Asansöre bindiğinde kapı kapandı ve herhangi bir düğmeye basmadığı halde yukarıya doğru hareket etmeye başladı. Üstelik asansörde sadece tek bir düğme vardı. On ikinci kat... Ancak onun da üzeri karalanıp alelacele on sekiz yazılmıştı. Birileri kararsız kalmıştı anlaşılan...
Bir süre kapı açılmadan devam eden asansör, sonra gittikçe hızlanmaya başladı ve bir anda o kadar çok hızla yukarıya çıkmaya başladı ki Derya, ister istemez dengesini kaybetti ve kendisini çekimin gücünden dolayı zemine çakılmış buldu. Sarsıntıdan doğru düşünemeyen ve etrafına bakınamayan Derya, bir süre etkisinin geçmesi için gözlerini ve kulaklarını kapattı. Asansör binanın çatısını delip de fırladığında, rahatsız edici bir gürültü tüm Japon Gülü'nde duyuldu. Sonra en tepeye yükselen asansörün cam kapısından etrafını gören Derya, Japon Gülü'ne karanlık bir gecenin bastırdığını ve gökteki yıldızlardan başka görünenin olmadığını gördü. Ancak onun ışıltılı asansörünü muhtemelen şimdi tüm Japon Gülü seyrediyordu.
Çığlık çığlığa tekrar düşen asansörün herhangi bir yerine tutunamayan Derya, bir süre asansörün içinde çırpınmaktan kendine gelemedi ve bu sefer de en derine çakılan asansör, bir süre yeri deldi ve tekrar yükselip sanki hiç o değilmiş gibi normal bir katta durdu.
Kapısı küçük bir zil sesiyle açıldığında Derya, yerde perişan bir halde bir süre karanlık koridora baktı ve az da olsa bir güçle sürünerek ilerleyip kendisini koridorun dışına attı. Bir süre kendine gelemese de en sonunda ayağa kalktığında bu sefer tüm duvarları boş olan karanlık koridorun sonunda bir ışık gördü.

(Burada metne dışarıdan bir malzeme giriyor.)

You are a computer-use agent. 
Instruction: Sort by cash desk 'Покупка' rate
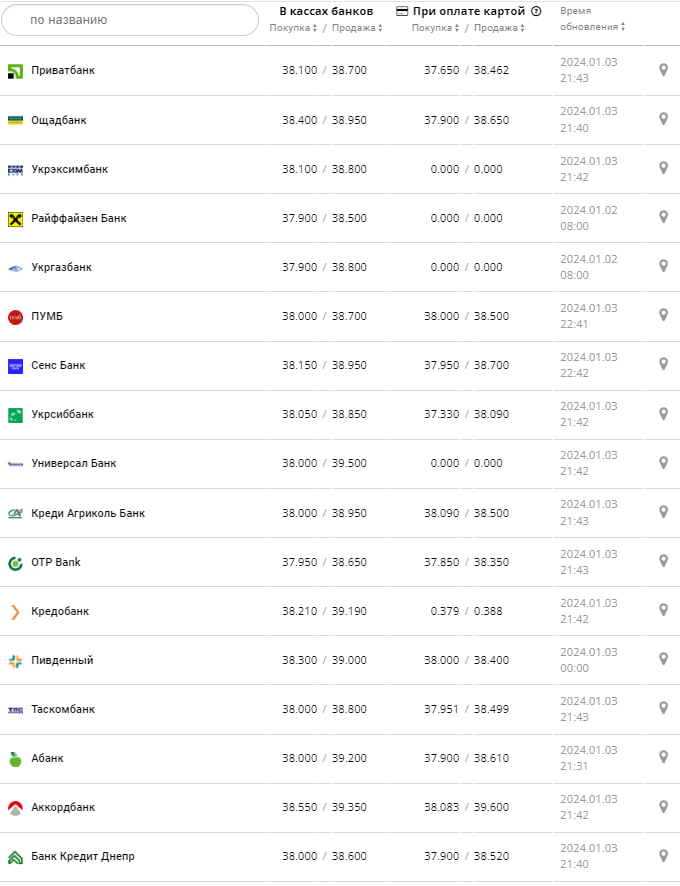coord(293,28)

Derin bir nefes alan Derya, çaresizce o ışığa doğru ilerledi. Başına neyin geleceğini bilmiyordu, ancak buradan çıkmalıydı.

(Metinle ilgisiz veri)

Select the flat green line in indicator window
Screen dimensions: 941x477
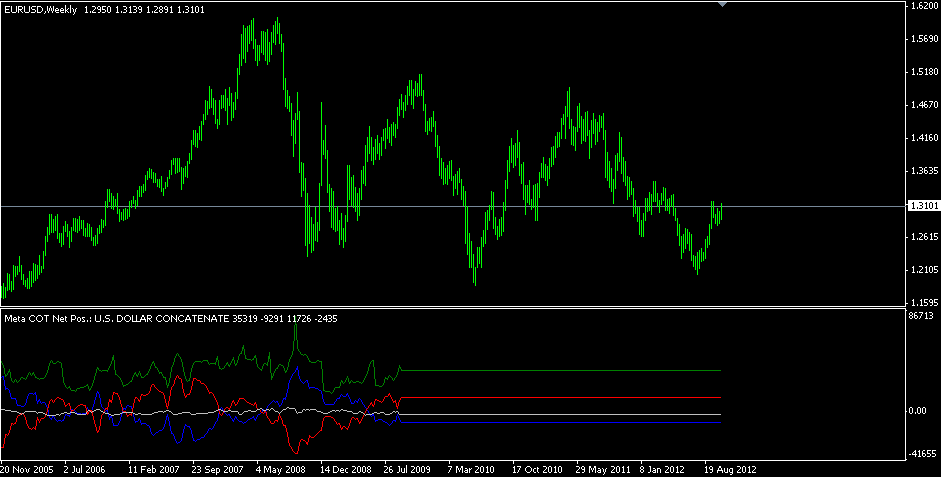[560, 370]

Yaklaştıkça ışık yerini tıpkı bir cami tavanı gibi işlemeli olan bir beyaz kubbeye bıraktı. Pencere gibi koridorun sonunu tamamen kaplayan kubbe, sanki ters dönmüş ve oraya yerleştirilmişti. Ve keskin, göz alıcı bir ışıkla boyanmış gibi desenlerinden birer parıltı yayılıyor, koridora vuruyor, oradan da Derya'yı da bu ışıkla boyuyordu. Derya, bir an onun büyüsüne kapılsa da ardından gelen bir gürültü üzerine dönüp baktı ve koridorun bir halı gibi katlanıp yavaşça üstüne doğru geldiğini gördü. Koşmadan ya da çabalamadan bu aksiyonun son bulmayacağını anlayan Derya, en sonunda yine korkusunun verdiği güçle koştu ve o kubbenin içine doğru atıldı. Ancak Derya yaklaştığında kubbe ayağa kalkmış ve bir uzun koridor daha belirmişti. Sonunda ise yine kocaman bir tavanın koridorun sonunu kapladığı görülüyordu ve bu sefer de tavanın desen rengi kırmızıydı. Derya koştu. Yatık tavan yükseldi ve onu yine bir koridora itekledi. Tıpkı bir çarkı felek gibi bu böylece devam etti. Pembe ışık, turuncu ışık, sarı ışık, mor ışık, yeşil ışık... Derya, en sonunda durdu. Yorulmuştu. Japon Gülü'nde artık sıklıkla yorulur olmuştu. Dizlerine yaslanıp soludu. Koridor hala katlanıyor ve ilerde bu sefer beyaz ışıklı bir tavanı gösteriyordu. Derya, bu gece gökkuşağının tüm renkleri sonuna kadar deneyebilirdi belki, ama vazgeçti ve bu sefer senaryonun aksine davranıp farklı bir seçim yapmak istedi. Koridor gelip de onu tekrar yutmadan önce ardındaki karanlıkta bulduğu ilk kapıya benzer şeye tutundu ve bir an ev dürüldü, sessizlik yerini buldu.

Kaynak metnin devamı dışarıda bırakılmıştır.